What the exercise asks: Output the rows from the line with "At what (x,y)" to the line with "Looking at the", copying them exactly and including both of those lines.

Source material:
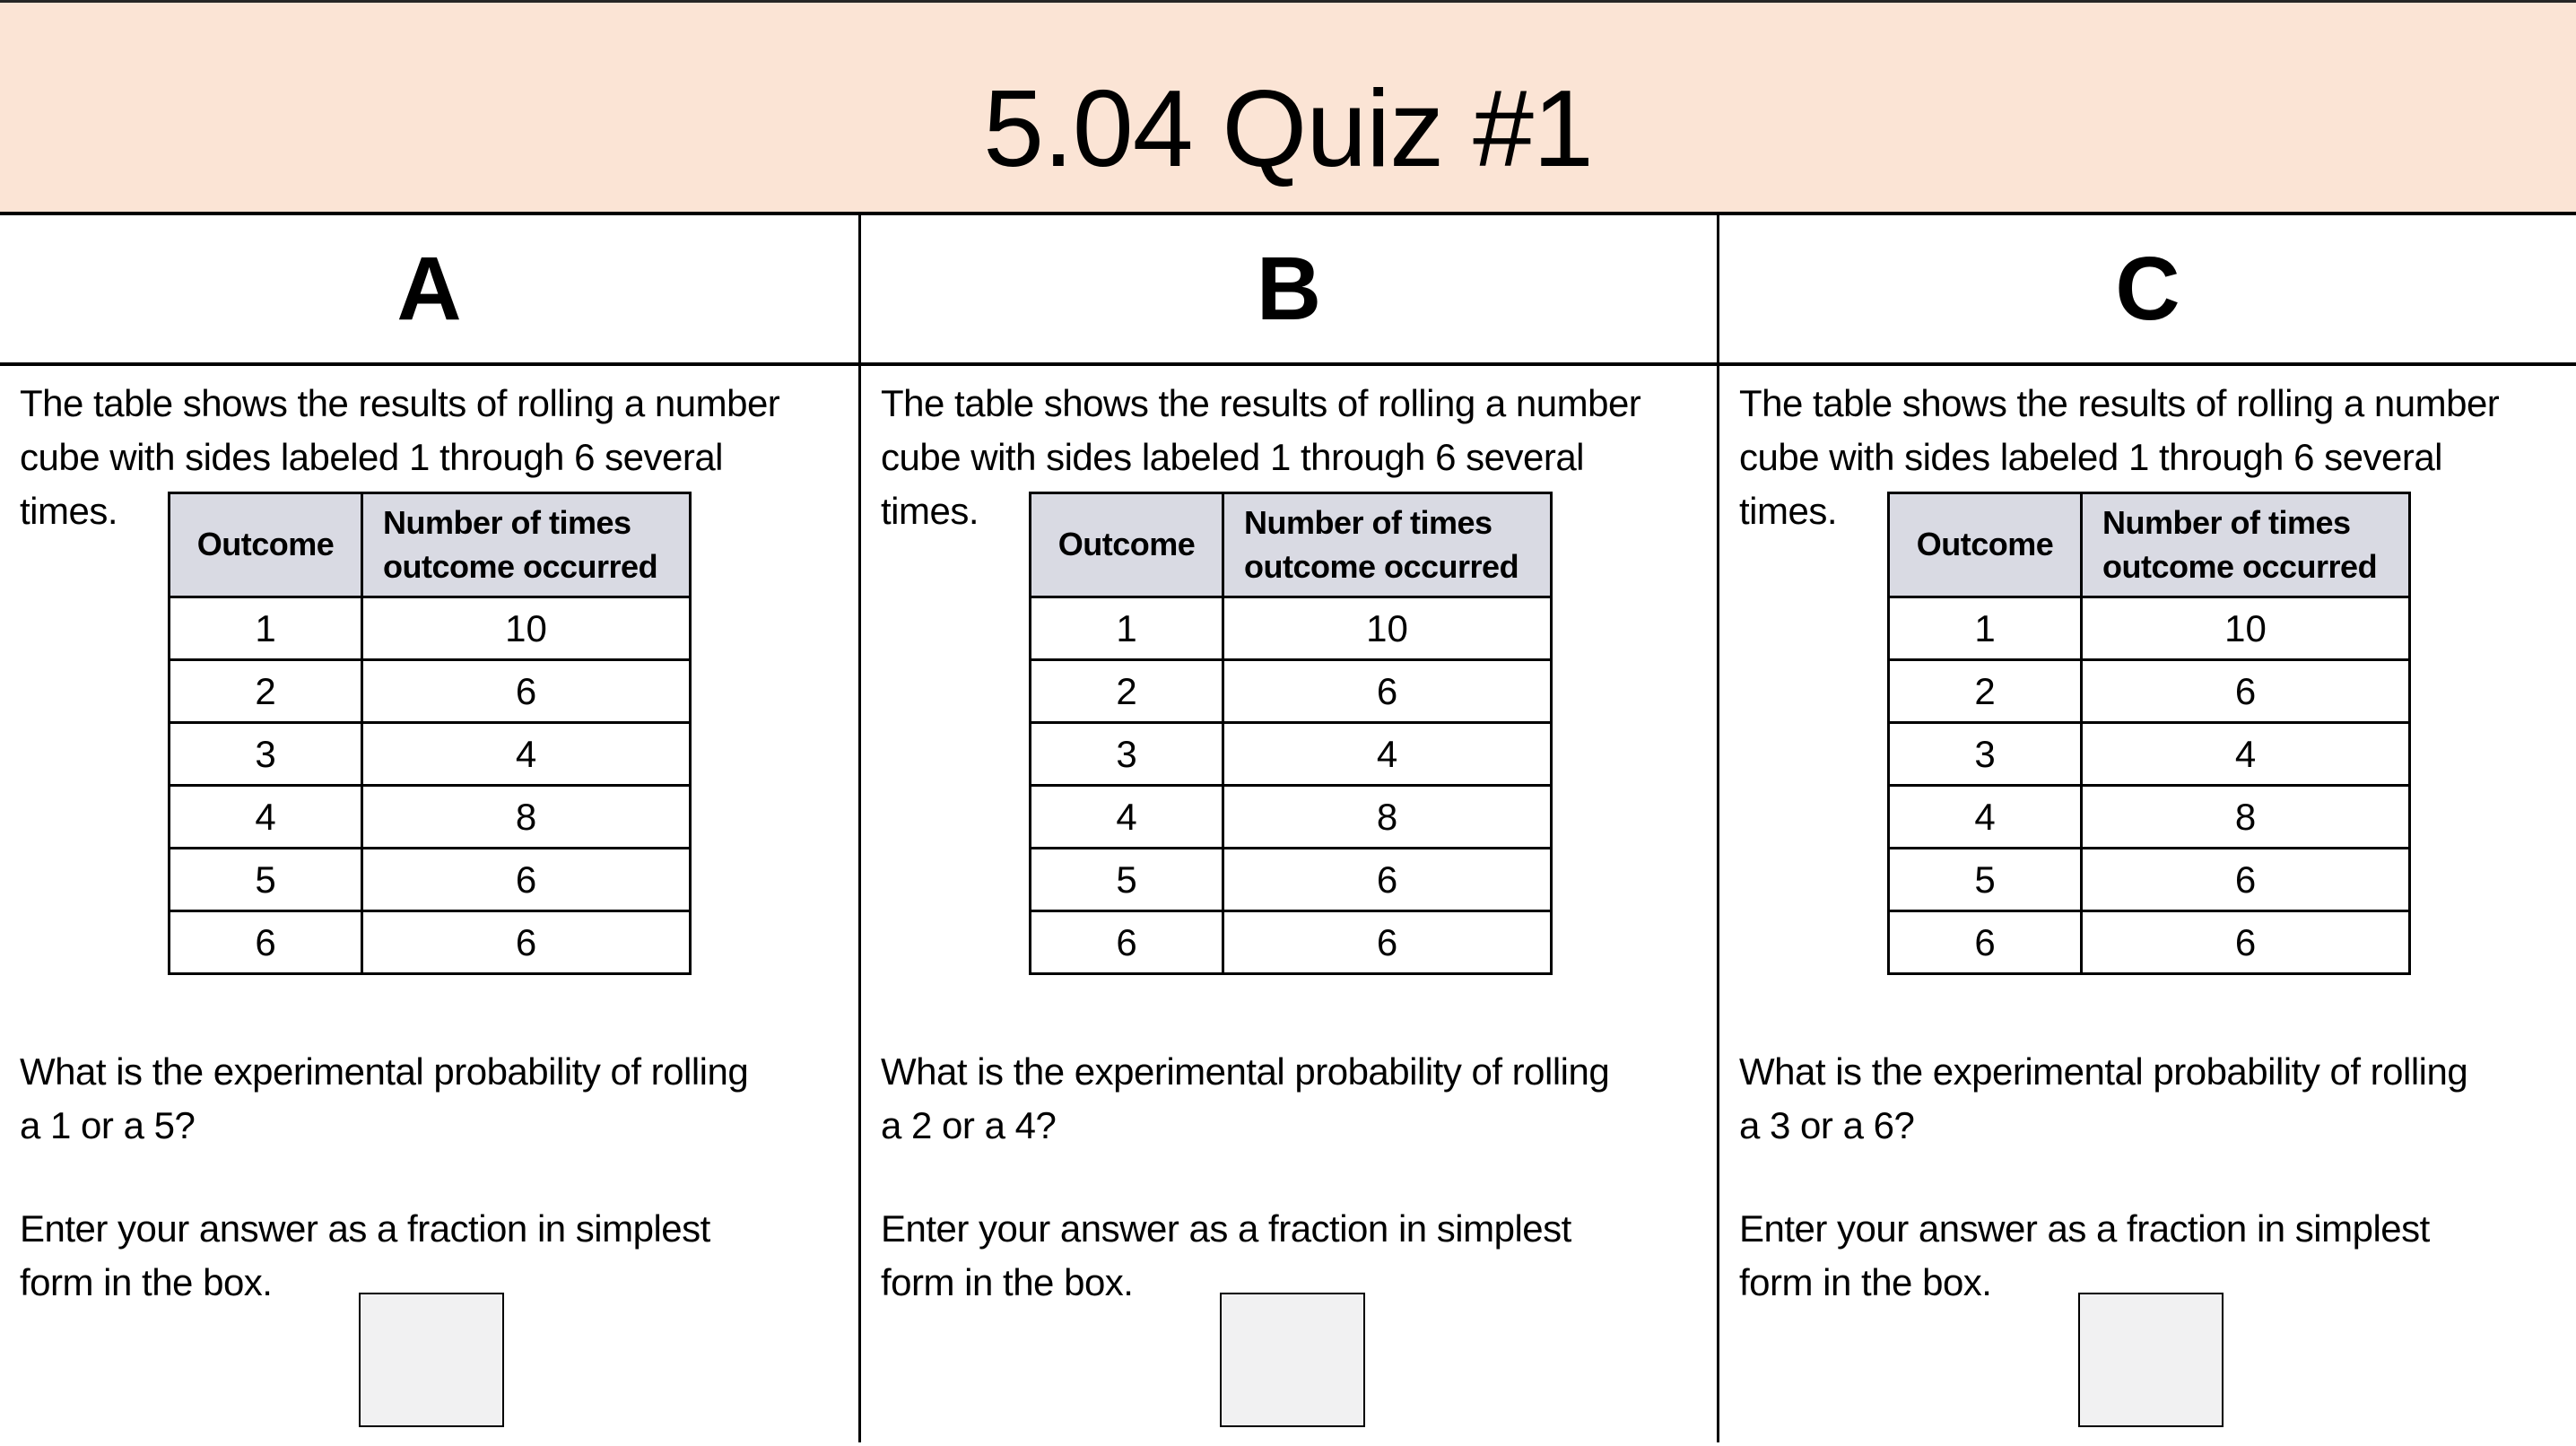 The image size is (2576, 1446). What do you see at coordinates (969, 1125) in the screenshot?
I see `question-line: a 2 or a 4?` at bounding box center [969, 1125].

--

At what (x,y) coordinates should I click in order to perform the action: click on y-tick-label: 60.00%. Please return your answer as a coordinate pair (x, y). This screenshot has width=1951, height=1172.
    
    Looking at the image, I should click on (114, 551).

...

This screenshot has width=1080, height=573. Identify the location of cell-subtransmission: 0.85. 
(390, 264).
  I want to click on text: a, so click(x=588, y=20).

Written solution:
At what (x,y) coordinates should I click in order to perform the action: click on y-tick-label: 60.00%. Please return your answer as a coordinate pair (x, y). This screenshot has width=1951, height=1172.
    
    Looking at the image, I should click on (114, 551).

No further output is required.